Amido-ene(amido) Ni(II)-Catalyzed Highly Enantioselective Transfer Hydrogenations of Ketone: Dual Functions of the Ene(amido) Group

Abstract

Catalytic asymmetric transfer hydrogenation (ATH) reactions of ketones have become an important tool for producing enantiomerically pure alcohols that are widely used in the syntheses of bioactive compounds. However, the high toxicities and low abundances of traditionally employed precious metals serving as catalyst centers have impeded widespread application of precious metal-based catalysts in asymmetric synthesis. Development of catalysts from abundant and less toxic 3d metals is highly desirable but still challenging. We report herein the development of structurally well-defined (R,R)-amido-ene(amido) nickel catalysts for ATH of ketone substrates, facilitating access to a wide range of secondary (S)-configuration alcohols, many of which are synthetic building blocks of biologically relevant molecules, with up to 95% enantiomeric excess (e.e.) and broad scope of functional group tolerance.
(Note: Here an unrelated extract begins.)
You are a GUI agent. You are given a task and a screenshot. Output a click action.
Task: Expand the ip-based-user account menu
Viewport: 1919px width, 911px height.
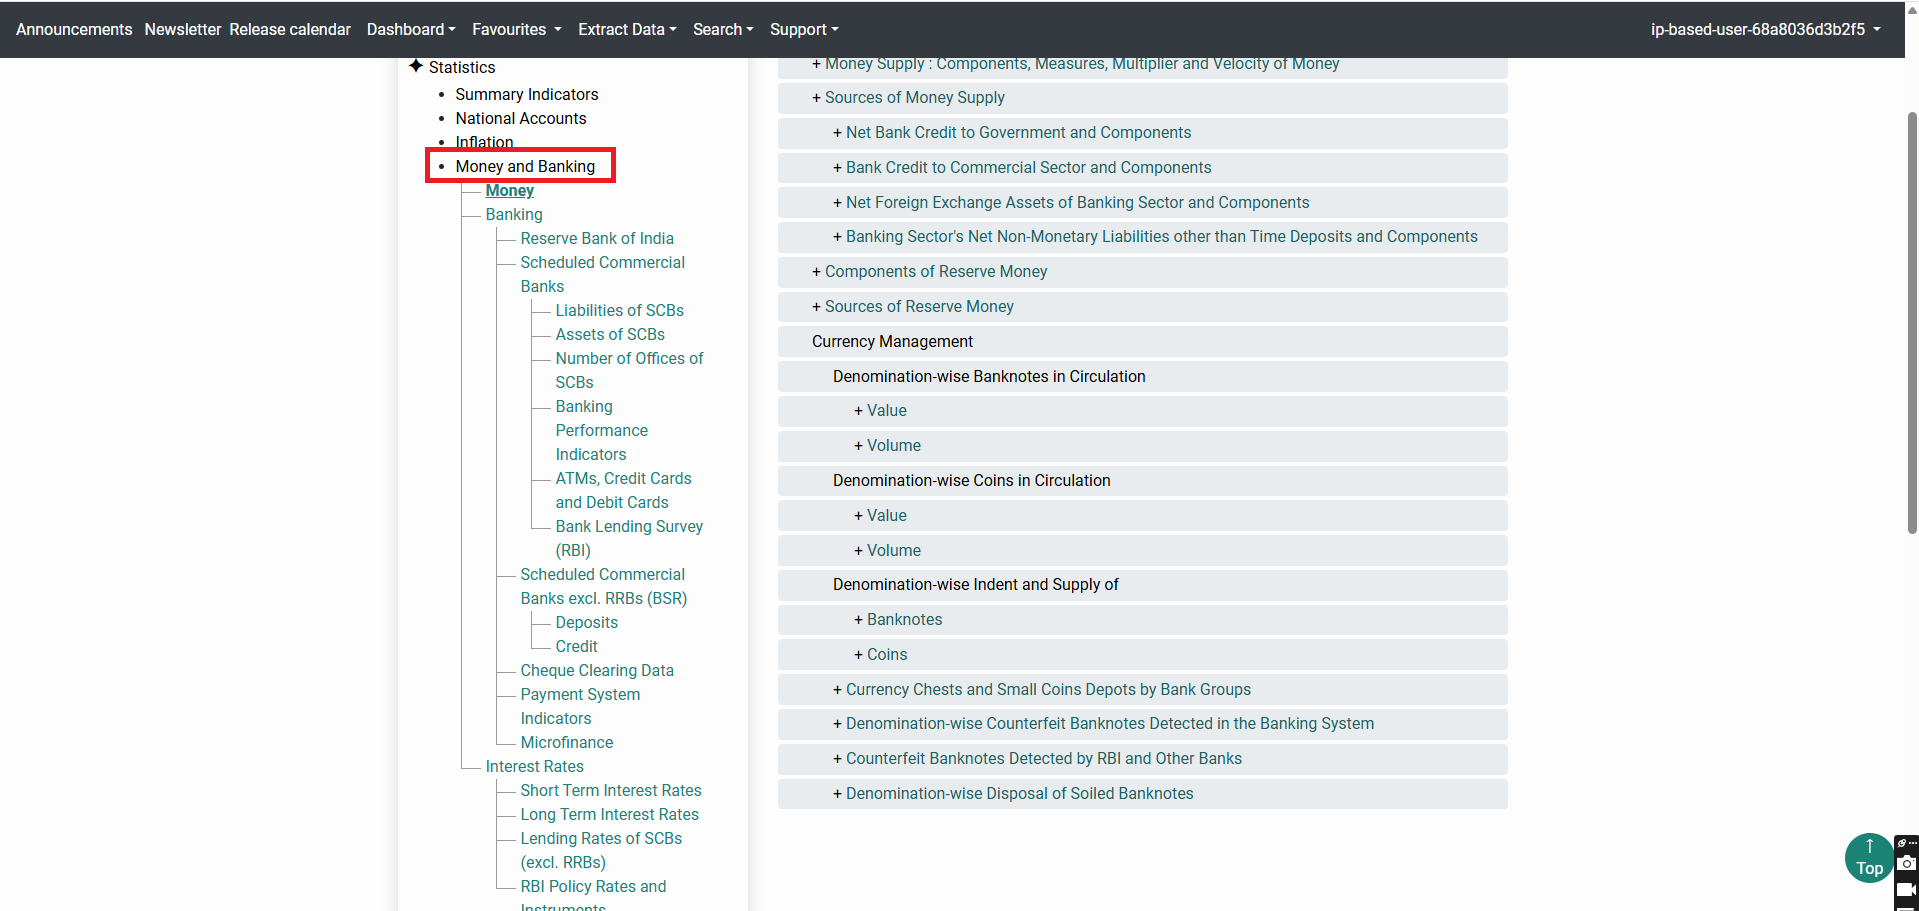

Catalytic intermediate isolation and density functional theory calculation ascribed the catalytic activity to stabilization of the electron-rich nickel center with the ene(amido) group via a π-backdonation interaction within the catalytic intermediates, while the stereoinduction mainly arises from a catalyst–substrate π–π interaction in the transition state for enantioselective hydride transfer.